Data excerpts:
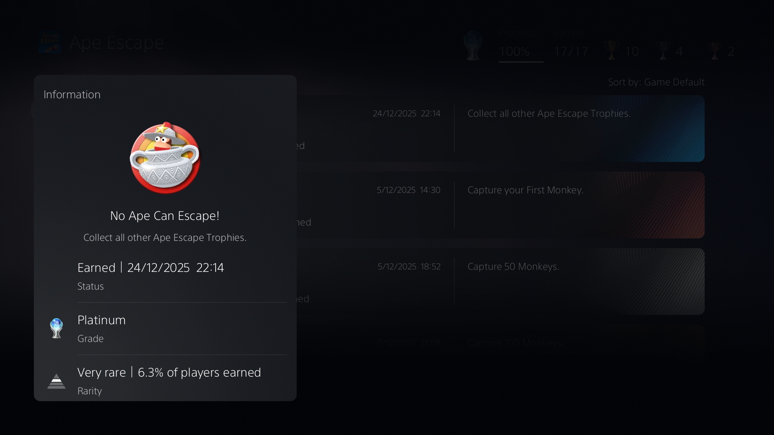Open Capture 100 Monkeys trophy card

[x=501, y=342]
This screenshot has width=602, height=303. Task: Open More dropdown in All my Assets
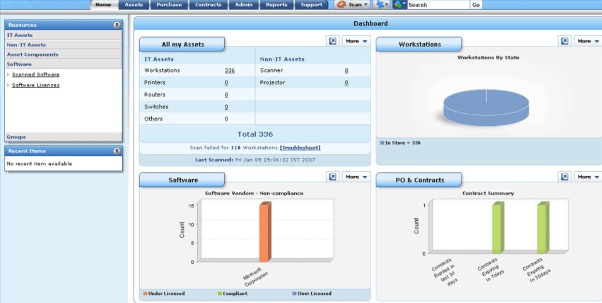point(356,41)
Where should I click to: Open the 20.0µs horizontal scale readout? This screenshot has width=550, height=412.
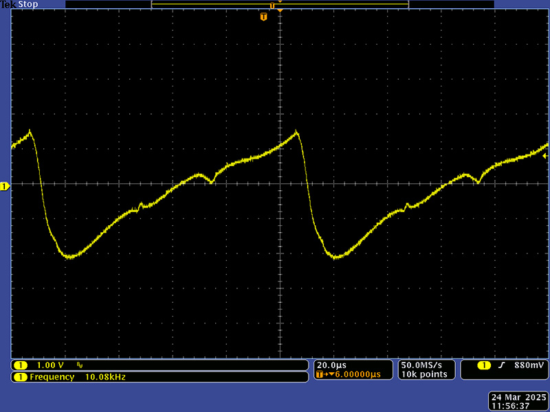click(331, 365)
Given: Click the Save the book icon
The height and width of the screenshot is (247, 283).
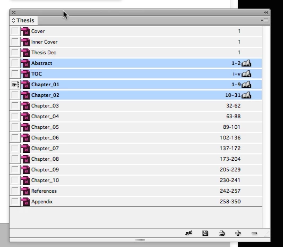Looking at the screenshot, I should click(x=205, y=233).
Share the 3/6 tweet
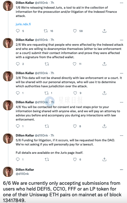The width and height of the screenshot is (127, 203). point(105,93)
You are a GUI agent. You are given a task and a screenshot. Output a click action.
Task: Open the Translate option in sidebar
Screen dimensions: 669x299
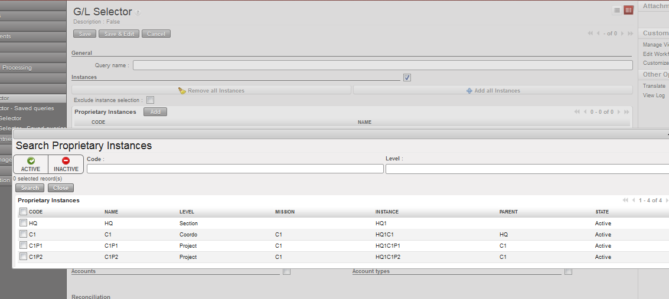tap(654, 86)
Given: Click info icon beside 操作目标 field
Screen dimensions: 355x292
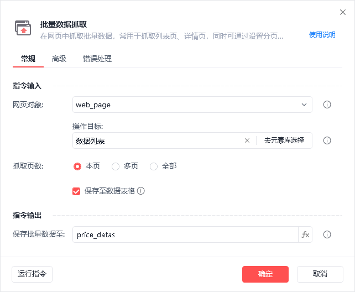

PROBLEM:
Copy exactly, leaving out pictures, the lines from the line containing "Share the 3/6 tweet" through the last line of the records.

RESULT:
Share the 3/6 tweet
The width and height of the screenshot is (127, 203). point(105,93)
You are a GUI agent. You are given a task and a screenshot. Output a click action.
Task: Open the Translate option in sidebar
Screen dimensions: 669x299
tap(654, 86)
Given: Click info icon beside 操作目标 field
Screen dimensions: 355x292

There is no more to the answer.